Further planning points
Substituting EMI options for up-front share acquisitions to access ER
If it is intended that an employee become, from the outset, the holder of a number of shares which is below the 5% threshold level required under the general rules governing ER, then – if the company qualifies to grant EMI share options – consideration should be given to having the employee instead be granted, and immediately exercise, an EMI share option so as to access the ER relief one year thereafter (notwithstanding that he or she holds less than 5%).
In the context of this idea, it should be remembered that one advantage of acquiring restricted shares by the grant and exercise of EMI options is the fact that any amount of difference between (i) the actual market value of the option shares (“AMV”), and their initial unrestricted market value (“UMV”), will fall out of charge to income tax.
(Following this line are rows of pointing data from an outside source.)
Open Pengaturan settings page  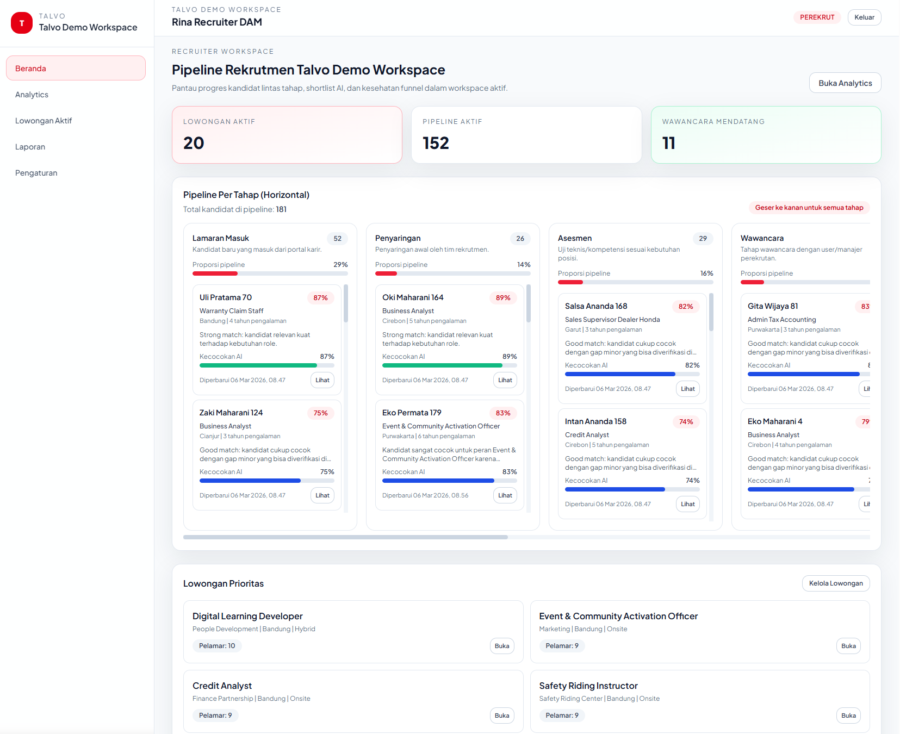pos(36,172)
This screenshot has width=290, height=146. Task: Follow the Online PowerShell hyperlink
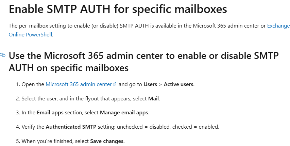click(30, 35)
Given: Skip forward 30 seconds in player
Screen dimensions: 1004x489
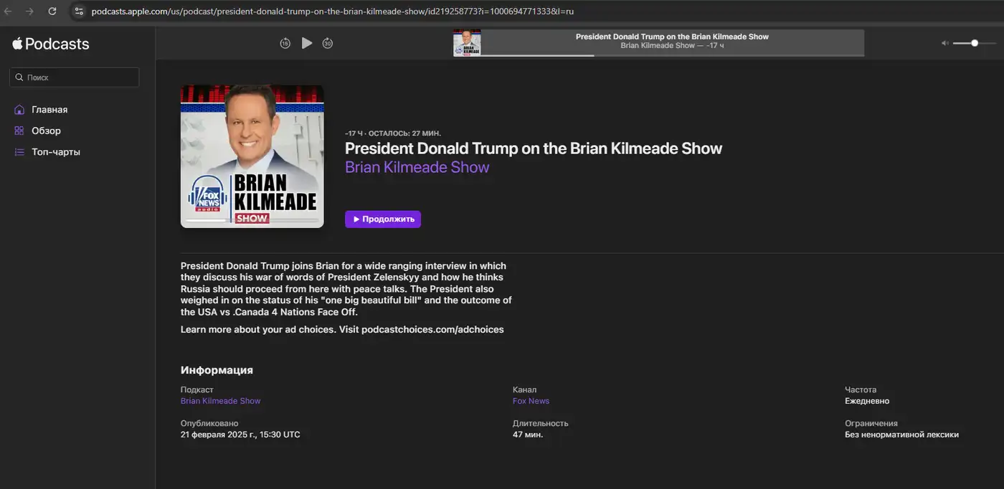Looking at the screenshot, I should point(328,43).
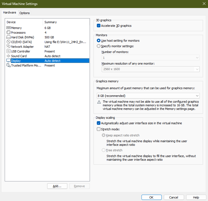The image size is (208, 201).
Task: Click the CD/DVD (SATA) disc icon
Action: [x=8, y=42]
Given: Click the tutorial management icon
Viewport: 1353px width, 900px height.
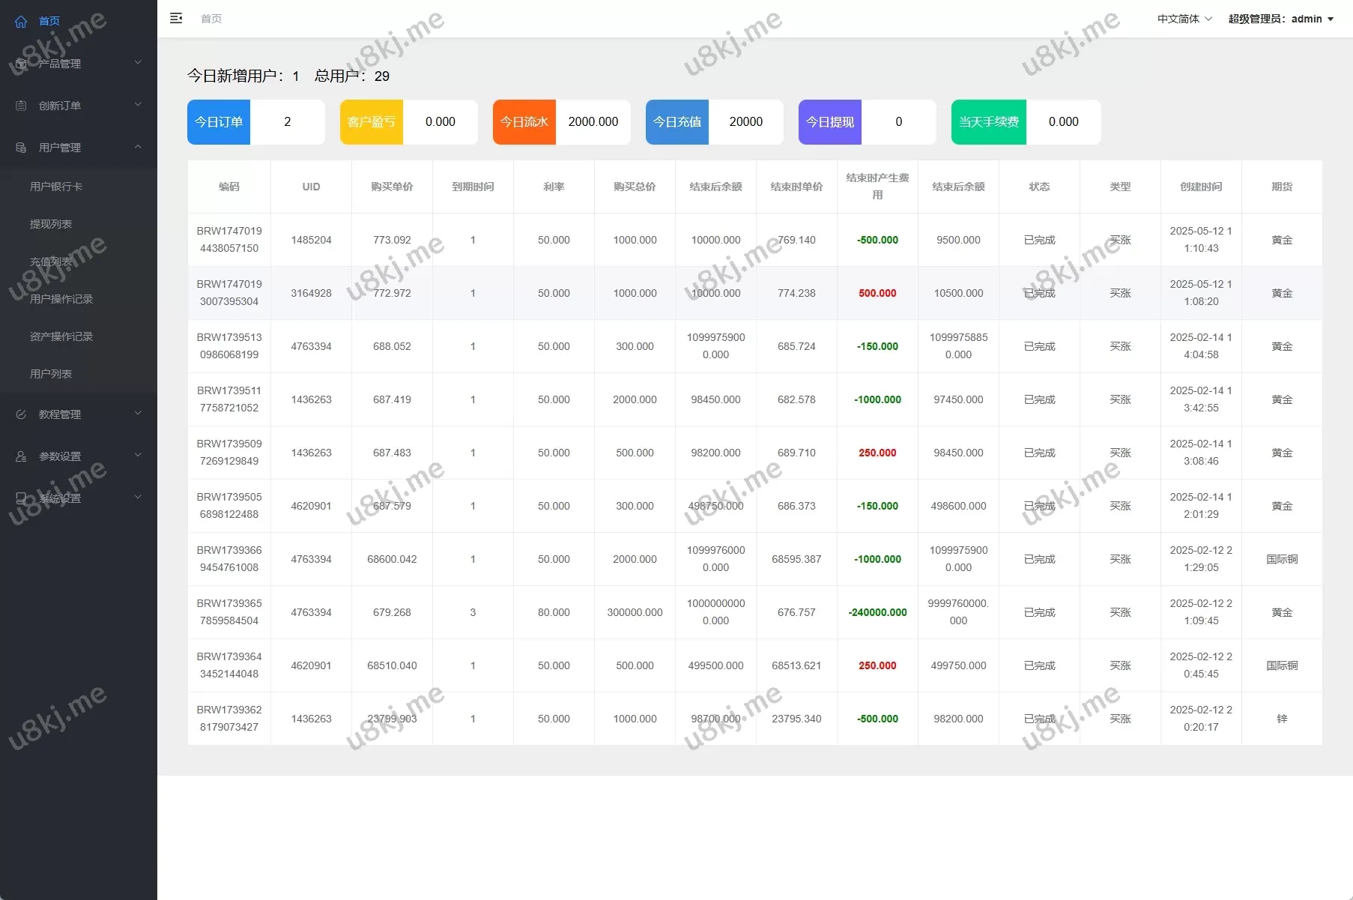Looking at the screenshot, I should click(21, 414).
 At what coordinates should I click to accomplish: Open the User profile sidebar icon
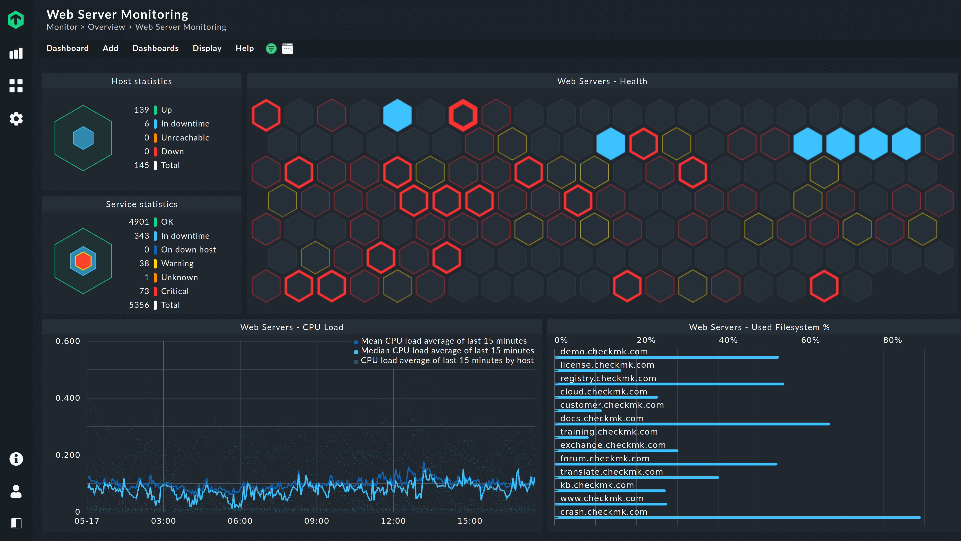[x=16, y=491]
If the shares were simply acquired by direct subscription or purchase, it would be necessary (to protect against future charges to income tax) to make a s 431 tax election which has the effect of bringing into charge to tax, at the time of acquisition, any amount of difference between AMV and UMV for which the employee has not paid full consideration.
A point for acquiring companies (whether or not they qualify to grant EMI options)
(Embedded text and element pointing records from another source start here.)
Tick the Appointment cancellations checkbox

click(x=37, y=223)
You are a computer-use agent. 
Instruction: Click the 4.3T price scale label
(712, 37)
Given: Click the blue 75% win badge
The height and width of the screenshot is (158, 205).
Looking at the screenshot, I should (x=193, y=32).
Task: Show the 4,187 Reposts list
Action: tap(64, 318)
If your company, whether or not it is too big for EMI options itself, acquires a company whose key employees hold EMI options, you should consider offering the opportunity for such optionholders to be allowed to “roll-over” their options into options to acquire shares in your company. The shares so acquired on exercise of the new options could then be held for the one year period needed to qualify for the ER relief (always assuming that your shares are considered by such key employees to be a good investment….!).
Increase in HMRC resources to deal with EMI options
It was also announced that HMRC will develop the guidance and resources that it makes available to start-up companies wishing to grant EMI options. New resources are to be made available by the end of 2012. It is unclear if these resources will be in the HMRC Small Companies Enterprise Centre, which is responsible for matters relating to EMI options, or also in their Shares and Assets Valuation Office which agrees actual and unrestricted market values of shares for EMI purposes (both of which are in Nottingham).